Despite some initial confusion, regulators have informally confirmed that self-insured and large-group insured plans must embed individual in-network out-of-pocket (OOP) limits in family coverage.
The ACA limits a nongrandfathered group health plan’s annual cost sharing for essential health benefits obtained in-network to specified dollar levels. For plan years beginning in 2016, the OOP limits are $6,850 for self-only coverage and $13,700 for other coverage tiers. The preamble to HHS’s final 2016 Notice of Benefit and Payment Parameters provides that the ACA’s annual in-network OOP statutory limit for self-only coverage applies to all individuals whether they have selected self-only coverage or some other coverage tier (e.g., family coverage).

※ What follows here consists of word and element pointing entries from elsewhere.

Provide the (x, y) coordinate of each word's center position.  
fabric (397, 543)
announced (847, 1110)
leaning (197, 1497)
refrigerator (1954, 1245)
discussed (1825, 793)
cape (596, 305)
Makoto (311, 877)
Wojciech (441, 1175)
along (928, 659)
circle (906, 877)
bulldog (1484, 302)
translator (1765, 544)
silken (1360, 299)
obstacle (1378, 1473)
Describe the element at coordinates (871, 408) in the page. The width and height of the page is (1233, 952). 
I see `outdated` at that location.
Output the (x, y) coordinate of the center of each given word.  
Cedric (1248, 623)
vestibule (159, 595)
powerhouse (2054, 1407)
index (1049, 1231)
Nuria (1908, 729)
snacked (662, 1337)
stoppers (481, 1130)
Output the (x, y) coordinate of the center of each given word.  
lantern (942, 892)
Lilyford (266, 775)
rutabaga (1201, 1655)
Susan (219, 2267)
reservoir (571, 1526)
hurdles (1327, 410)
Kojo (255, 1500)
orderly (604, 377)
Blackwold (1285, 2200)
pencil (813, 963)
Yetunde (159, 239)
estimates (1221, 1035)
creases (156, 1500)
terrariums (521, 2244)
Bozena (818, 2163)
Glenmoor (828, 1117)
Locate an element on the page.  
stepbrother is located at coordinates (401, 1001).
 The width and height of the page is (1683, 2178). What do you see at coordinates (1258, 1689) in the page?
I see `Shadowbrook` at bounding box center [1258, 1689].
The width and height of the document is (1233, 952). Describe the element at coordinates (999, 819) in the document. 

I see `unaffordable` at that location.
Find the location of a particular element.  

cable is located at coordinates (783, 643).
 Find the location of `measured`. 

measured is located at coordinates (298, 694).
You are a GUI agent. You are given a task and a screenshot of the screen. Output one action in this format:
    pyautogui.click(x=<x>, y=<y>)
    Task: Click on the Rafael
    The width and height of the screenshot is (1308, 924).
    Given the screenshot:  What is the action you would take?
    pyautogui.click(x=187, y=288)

For coverage tiers other than self-only, this provision requires applicable health plans, with plan years starting on or after January 1, 2016, to embed an OOP limit no greater than the indexed statutory self-only limit for each individual enrolled. If a plan’s self-only tier OOP limit is lower than the statutory limit, it appears that the embedded limit could still be set at the higher statutory level.
Here’s an example. The Maguire Industries group health plan has two coverage tiers in its benefit plan — self-only and family. It has in-network OOP limits of $5,000 for self-only and $10,000 for family coverage in 2016. Jennifer works for Maguire Industries, and she and her daughter are covered under the plan’s family tier. If Jennifer incurs a $20,000 expense due to a hospital stay, she would only be responsible for paying cost sharing up to the annual statutory OOP limit for self-only coverage for that year (e.g., $6,850 in 2016), not the $10,000 family limit nor the plan’s $5,000 self-only OOP limit.
Placing a limit on employees’ out-of-pocket spending is a way of providing individual financial protection. OOP maximums are rising along with other forms of cost-sharing. The legal limit in 2014 on employee OOP spending in an HSA-eligible plan was $6,350 for an individual and $12,700 for a family. The median maximum amounts for employers with 500 or more employees, according to Mercer’s National Survey of Employer-Sponsored Health Plans, were $3,500 for self-only coverage in-network and $7,000 for family coverage. Median out-of-network maximums were $6,000 and $12,000 for individuals and families, respectively.
Given that the median in-network OOP maximum amounts set by employers were about half the federal limit in 2014, we anticipate that employers will carefully weigh setting the 2016 embedded individual OOP maximum at the $6,850 statutory limit instead of at the self-only OOP maximum. Employer decisions will come down to financial and administrative considerations. Employers should begin calculating the financial impact of the change and confirming whether the embedded individual OOP maximum can be set at a higher limit than the plan’s self-only OOP maximum, as illustrated in the example above.